Der Nidwaldner Landrat hat am 9. Juni 2010 drei Flugplatz-Objektkredite über «vorerst» knapp 7 Mio. CHF im Eilzugstempo durchgewunken. Nach all den Jahren des Managements by Chaos darf im Aviatikdossier munter weiter gebastelt werden. Regierung und Landrat werden die Geister, die sie mit den Vorlagen riefen, wohl nicht so schnell los werden.

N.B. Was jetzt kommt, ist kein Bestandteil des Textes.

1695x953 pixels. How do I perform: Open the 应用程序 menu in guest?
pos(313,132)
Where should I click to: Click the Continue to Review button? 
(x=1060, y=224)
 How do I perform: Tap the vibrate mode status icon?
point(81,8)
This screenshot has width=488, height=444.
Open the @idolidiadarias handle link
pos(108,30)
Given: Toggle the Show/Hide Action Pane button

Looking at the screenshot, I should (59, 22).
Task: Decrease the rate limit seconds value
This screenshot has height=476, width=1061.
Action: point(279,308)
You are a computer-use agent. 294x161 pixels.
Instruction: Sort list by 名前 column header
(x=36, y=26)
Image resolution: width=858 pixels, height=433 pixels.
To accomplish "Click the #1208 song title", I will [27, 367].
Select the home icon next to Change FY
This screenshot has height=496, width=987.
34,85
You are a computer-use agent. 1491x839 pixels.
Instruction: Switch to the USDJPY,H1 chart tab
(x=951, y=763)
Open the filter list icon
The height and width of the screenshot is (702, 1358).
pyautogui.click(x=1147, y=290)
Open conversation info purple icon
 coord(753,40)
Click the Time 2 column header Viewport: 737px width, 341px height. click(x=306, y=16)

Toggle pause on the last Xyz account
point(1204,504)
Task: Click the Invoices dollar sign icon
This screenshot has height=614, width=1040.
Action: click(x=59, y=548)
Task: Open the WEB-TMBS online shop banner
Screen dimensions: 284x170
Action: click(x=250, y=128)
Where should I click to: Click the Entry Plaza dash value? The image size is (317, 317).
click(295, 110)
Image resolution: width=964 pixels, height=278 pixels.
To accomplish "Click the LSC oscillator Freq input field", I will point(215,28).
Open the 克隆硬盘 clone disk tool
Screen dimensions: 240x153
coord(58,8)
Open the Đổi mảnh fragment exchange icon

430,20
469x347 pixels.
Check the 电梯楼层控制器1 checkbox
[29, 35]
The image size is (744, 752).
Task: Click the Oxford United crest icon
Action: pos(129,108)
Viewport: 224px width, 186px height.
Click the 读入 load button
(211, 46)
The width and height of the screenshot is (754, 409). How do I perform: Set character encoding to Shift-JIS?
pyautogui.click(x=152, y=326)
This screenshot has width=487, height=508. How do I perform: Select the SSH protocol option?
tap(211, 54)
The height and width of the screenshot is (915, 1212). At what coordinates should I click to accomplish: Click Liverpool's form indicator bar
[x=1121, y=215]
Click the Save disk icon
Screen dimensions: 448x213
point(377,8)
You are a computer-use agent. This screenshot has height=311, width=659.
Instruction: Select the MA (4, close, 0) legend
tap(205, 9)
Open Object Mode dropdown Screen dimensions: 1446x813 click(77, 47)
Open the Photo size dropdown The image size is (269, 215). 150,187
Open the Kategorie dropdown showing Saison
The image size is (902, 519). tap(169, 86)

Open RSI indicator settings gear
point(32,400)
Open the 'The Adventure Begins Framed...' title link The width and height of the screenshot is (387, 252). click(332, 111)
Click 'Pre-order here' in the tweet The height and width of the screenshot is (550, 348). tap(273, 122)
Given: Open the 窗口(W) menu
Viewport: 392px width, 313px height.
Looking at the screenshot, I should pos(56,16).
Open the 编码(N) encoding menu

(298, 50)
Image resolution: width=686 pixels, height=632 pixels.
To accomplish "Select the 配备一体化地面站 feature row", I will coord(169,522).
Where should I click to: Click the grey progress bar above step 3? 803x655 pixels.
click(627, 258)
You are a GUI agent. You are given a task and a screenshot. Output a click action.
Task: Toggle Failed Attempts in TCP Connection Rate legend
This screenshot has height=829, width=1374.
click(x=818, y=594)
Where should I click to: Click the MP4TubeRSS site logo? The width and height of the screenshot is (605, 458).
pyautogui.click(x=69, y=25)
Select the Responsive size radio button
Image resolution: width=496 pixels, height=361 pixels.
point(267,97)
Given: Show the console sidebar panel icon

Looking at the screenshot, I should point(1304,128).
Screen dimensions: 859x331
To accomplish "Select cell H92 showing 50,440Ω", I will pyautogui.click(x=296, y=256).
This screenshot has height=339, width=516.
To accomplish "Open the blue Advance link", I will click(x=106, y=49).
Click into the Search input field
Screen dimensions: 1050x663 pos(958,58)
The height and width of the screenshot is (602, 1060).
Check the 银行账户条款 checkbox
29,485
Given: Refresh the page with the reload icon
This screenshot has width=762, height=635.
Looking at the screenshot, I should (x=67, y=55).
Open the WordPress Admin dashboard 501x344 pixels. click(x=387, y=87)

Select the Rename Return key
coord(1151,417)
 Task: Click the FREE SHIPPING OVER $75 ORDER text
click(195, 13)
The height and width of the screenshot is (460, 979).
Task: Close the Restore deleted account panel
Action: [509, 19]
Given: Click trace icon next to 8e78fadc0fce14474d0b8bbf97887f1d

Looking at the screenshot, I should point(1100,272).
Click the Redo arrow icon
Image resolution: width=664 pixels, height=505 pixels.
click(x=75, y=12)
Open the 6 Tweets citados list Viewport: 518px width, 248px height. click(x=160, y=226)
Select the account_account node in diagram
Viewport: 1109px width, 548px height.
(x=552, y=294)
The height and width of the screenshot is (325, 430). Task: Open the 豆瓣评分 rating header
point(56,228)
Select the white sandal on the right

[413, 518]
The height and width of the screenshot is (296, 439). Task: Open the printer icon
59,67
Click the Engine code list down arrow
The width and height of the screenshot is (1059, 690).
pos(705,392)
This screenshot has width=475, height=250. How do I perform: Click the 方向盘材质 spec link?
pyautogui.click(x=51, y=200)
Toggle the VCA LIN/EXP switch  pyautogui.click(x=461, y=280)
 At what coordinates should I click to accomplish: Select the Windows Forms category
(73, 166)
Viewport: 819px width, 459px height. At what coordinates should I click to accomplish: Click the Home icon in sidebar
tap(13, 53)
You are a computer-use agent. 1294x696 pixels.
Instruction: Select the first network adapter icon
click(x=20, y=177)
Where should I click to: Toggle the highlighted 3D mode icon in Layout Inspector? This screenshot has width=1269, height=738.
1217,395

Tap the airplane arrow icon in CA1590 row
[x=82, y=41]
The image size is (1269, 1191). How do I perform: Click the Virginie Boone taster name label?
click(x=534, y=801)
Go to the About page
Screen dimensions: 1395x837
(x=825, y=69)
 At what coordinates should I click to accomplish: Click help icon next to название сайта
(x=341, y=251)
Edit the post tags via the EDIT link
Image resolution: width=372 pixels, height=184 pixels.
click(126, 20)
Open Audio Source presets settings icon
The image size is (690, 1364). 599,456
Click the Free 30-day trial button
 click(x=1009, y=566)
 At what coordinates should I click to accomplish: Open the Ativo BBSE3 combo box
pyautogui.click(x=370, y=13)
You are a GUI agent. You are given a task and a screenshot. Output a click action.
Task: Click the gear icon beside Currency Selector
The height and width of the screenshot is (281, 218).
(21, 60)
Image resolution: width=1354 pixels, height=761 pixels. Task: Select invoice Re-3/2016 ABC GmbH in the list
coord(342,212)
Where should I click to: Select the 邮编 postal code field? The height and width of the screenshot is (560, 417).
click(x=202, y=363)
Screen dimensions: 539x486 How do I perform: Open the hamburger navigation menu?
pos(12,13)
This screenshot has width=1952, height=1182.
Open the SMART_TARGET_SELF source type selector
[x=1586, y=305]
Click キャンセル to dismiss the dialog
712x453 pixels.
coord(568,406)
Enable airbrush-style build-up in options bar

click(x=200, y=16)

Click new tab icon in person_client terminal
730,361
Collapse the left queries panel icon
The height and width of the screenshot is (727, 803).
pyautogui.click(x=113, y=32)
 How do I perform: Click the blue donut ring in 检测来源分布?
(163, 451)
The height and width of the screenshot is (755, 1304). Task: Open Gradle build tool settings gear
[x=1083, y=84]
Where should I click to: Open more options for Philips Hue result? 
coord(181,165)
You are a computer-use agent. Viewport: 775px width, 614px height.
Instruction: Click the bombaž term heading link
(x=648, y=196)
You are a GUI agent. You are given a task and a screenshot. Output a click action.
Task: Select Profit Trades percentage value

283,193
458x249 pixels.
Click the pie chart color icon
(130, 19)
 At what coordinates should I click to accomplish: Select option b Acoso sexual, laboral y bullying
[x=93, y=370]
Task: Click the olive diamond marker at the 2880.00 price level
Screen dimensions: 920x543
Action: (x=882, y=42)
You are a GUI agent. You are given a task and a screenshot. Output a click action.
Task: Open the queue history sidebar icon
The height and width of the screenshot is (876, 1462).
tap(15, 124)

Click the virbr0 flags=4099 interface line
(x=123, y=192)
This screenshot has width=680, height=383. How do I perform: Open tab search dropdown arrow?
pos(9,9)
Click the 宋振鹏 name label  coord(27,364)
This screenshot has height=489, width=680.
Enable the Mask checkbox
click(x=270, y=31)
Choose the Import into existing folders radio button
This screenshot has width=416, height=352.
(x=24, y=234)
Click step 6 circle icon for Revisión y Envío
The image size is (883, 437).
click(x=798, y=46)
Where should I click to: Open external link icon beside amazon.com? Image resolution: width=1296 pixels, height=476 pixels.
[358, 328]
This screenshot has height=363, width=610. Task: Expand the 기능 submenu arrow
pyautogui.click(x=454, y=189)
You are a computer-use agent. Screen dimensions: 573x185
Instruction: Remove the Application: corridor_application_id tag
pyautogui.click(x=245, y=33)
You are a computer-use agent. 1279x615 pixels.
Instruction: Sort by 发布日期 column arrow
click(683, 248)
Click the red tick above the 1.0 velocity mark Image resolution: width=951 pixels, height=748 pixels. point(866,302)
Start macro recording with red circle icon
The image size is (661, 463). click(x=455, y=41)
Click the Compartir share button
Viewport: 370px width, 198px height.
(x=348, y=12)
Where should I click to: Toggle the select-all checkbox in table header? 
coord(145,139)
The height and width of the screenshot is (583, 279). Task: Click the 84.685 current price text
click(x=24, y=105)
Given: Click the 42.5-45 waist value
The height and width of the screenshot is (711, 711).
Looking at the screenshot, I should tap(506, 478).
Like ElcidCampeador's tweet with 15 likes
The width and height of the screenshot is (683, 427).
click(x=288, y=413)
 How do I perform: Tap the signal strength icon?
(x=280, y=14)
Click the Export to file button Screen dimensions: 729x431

Selbst Tage zuvor bekannt gewordene, absolut zentrale Erkenntnisse des Zürcher Regierungsrates aufgrund von höchst professionellen, sehr aufwändigen Arbeiten im Zusammenhang mit der künftigen Nutzung des Militärflugplatzes Dübendorf (NZZ v. 4.6.2010) werden von der NW-Politik selbstgefällig ausgeblendet:

  • Bei einer zivilaviatischen Nutzung in Dübendorf würde das volkswirtschaftliche Potenzial bei weitem nicht ausgeschöpft! Denn maximal 300 aviatische Arbeitsplätze stehen in Konkurrenz zu 5’000 (!) Arbeitsplätzen bei einer Umnutzung.
  • Für einen rentablen Betrieb des Flugplatzes wären 80’000 Flugbewegungen notwendig.

Es nützt herzlich wenig, wenn die SVP in einer Kolumne absolut zu Recht auf das Nidwaldner Aviatik-Klumpenrisiko hinwies und dann Finanzvorlagen von solcher Tragweite in Zick-Zack-Manier inkonsequent abnickt. Und obendrein dem wahren ordnungspolitischen Sündenfall, der Airport Buochs AG, ad absurdum Steuergelder zur Verbrennung nachwirft.